TEXTO FORNECIDO
________________________________________

A primeira metade do romance conta o inferno vivido pelos cegos confinados. Dejetos se espalham pelo chão. Um menino grita pela mãe; ninguém sabe se, no pavilhão ao lado, a mãe não se desespera à procura do filho. A população aumenta a cada dia. Forma-se uma quadrilha de cegos, que com paus e barras de ferro obtém o controle dos alimentos, dos objetos de valor, das mulheres. Estupros, assassinatos, fedores, fome, cegos contra cegos. Uma mulher, entretanto, não perdera a visão. Fingira-se de cega para acompanhar o marido na quarentena. Cabe-lhe o papel de preservar um mínimo de organização e de valores humanos em meio à cegueira total.

Não conto mais o que acontece no livro, mesmo porque o autor parece mais interessado em insistir nessa idéia inicial do que em imaginar circunstâncias e desdobramentos do enredo. Procede por acumulação; seu interesse é mais o de esmagar o leitor com fatos horríveis do que o de explorar narrativamente o ponto de partida.

O romance todo se ressente do peso alegórico com que foi carregado. Estamos diante de uma alegoria excessivamente fácil: cegueira/barbárie/condição humana. Não é preciso muita inteligência para dizer: ah, sim, os cegos de que trata Saramago somos nós mesmos; num mundo brutalizado e injusto, é grande a responsabilidade dos que têm olhos quando os outros os perderam. O que, diga-se de passagem, dá ao leitor uma posição reconfortante, a de compartilhar com o autor essa suposta lucidez crítica. Se bem que se possa chamar de cegueira o que cada um bem entender.

O romance é repetitivo, tem sempre de voltar à equação alegórica estabelecida desde as primeiras páginas. O autor percebe, sem dúvida, esse risco. Para que a alegoria não parecesse ingênua demais, e para que o tom do romance continuasse fantástico, inquietante a despeito do naturalismo das situações descritas, Saramago recorre ao humor negro, à ironia de um narrador meio desentendido, que acredita e ao mesmo tempo não acredita no que conta.

Mas o artifício conduz a resultados muito infelizes. Quanto mais esperto pretende ser, mais tolo parece. O leitor encontra com incômoda freqüência gracinhas deste tipo: "embora sabendo que são raríssimas as educações perfeitas e que mesmo os mais discretos recatos têm os seus pontos débeis, há que reconhecer que os primeiros cegos trazidos a esta quarentena foram capazes, com maior ou menor consciência, de levar com dignidade a cruz da natureza eminentemente escatológica do ser humano. Mas agora (...) nenhuma imaginação, por muito fértil que fosse em comparações, imagens e metáforas, poderia descrever com propriedade o estendal de porcaria que por aqui vai". Ou então: "é dos livros, mas muito mais da experiência vivida, que quem madruga por gosto ou quem por necessidade teve de madrugar, tolera mal que outros, na sua presença, continuem a dormir à perna solta, e com dobrada razão no caso de que estamos falando, porque há uma grande diferença entre um cego que esteja a dormir e um cego a quem não serviu de nada ter aberto os olhos". Estas observações de cunho psicologístico, pela sua finura aparentemente sem cabimento perante a dimensão extraordinária do cataclismo que o relato se vem esforçando por descrever, servem unicamente para explicar por que estavam acordados tão cedo os cegos todos..." Sem contar com diversos questionamentos, falsamente sérios, de provérbios e expressões idiomáticas, como "o pior cego é aquele que não quer ver", ou "em terra de cego quem tem olho é rei" etc.

________________________________________

INFORMAÇÕES EXIBIDAS
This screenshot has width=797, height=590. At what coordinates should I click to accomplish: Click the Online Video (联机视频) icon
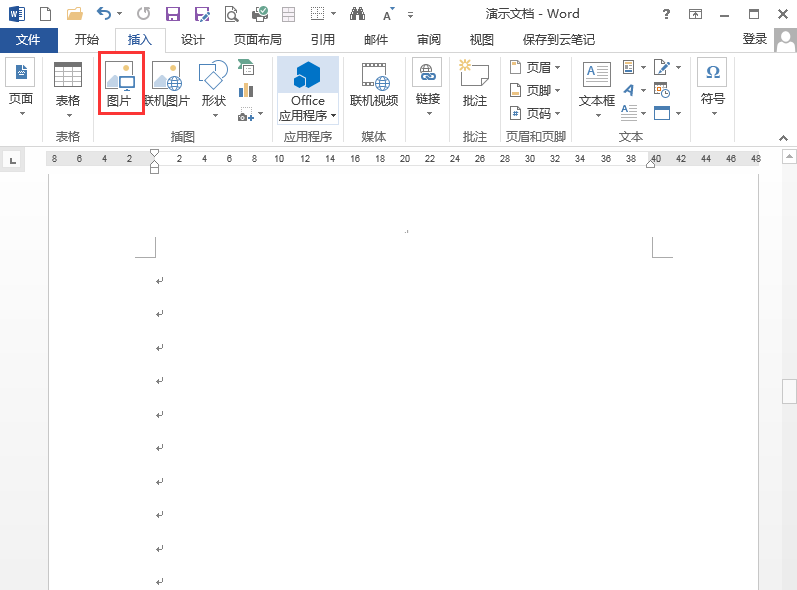(374, 84)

________________________________________

LISTA DE TAREFAS
1. Resuma em duas frases o texto sobre o romance de Saramago.
2. Dê sequência ao texto sobre o romance de Saramago, começando logo depois da última frase.

RESPOSTAS DO EXERCÍCIO
1. A primeira metade do romance mostra o inferno vivido pelos cegos confinados na quarentena, onde apenas uma mulher que se fingiu de cega para acompanhar o marido preserva um mínimo de organização e de valores humanos. O texto critica o livro por uma alegoria excessivamente fácil e repetitiva, pela acumulação de fatos horríveis e pelo humor negro e pela ironia do narrador, que levam a resultados muito infelizes.

2.
É como se esse rebuscamento humorístico fosse a defesa do próprio autor perante a gravidade de seu material. Mas o autor não quer disfarçar a violência do que conta; e assim precisa evidenciar a ironia de um modo pesado e intencional, tão pesado e intencional quanto o tom que adota quando se dedica seriamente a seu esforço alegórico.

Duplo desconforto, portanto, e duplo desajuste num romance escrito com mais raiva do que imaginação, e com uma intenção de sutileza na qual nem mesmo Saramago parece acreditar. Efeito, talvez, de quem sente agudamente o horror de um mundo que se desumaniza; desconfiando mais do que nunca das possibilidades de que esse processo se reverta, o autor como que desiste de apostar em algo além da denúncia brutal; o grande artista de O Evangelho Segundo Jesus Cristo parece ter acreditado demais na própria parábola, e no método que utilizou para disfarçar essa crença. Seu último romance é como um grito de desespero; só que Saramago acha importante gritar o mais alto que possa, por saber que está diante de um público de surdos; e ao mesmo tempo não quer parecer desesperado demais, usando da ironia para reafirmar sua confiança de que ninguém é tão surdo a ponto de não perceber sua sutileza quando a usa, com a voz em falsete. Nessa confiança, há otimismo. Mas a sutileza em falsete é mais brutal do que sutil, porque o pessimismo a governa.

Claro que não estou defendendo o velho otimismo da esquerda como solução para problemas de ordem estética. Mas acho apenas que um bom escritor só pode escrever baseado num otimismo essencial: o de que não precisa esganiçar-se para ser entendido. Uma alegoria em falsete, como a de Ensaio sobre a Cegueira, não aponta para nada no horizonte literário.

Marcelo Coelho é articulista da Folha de S. Paulo.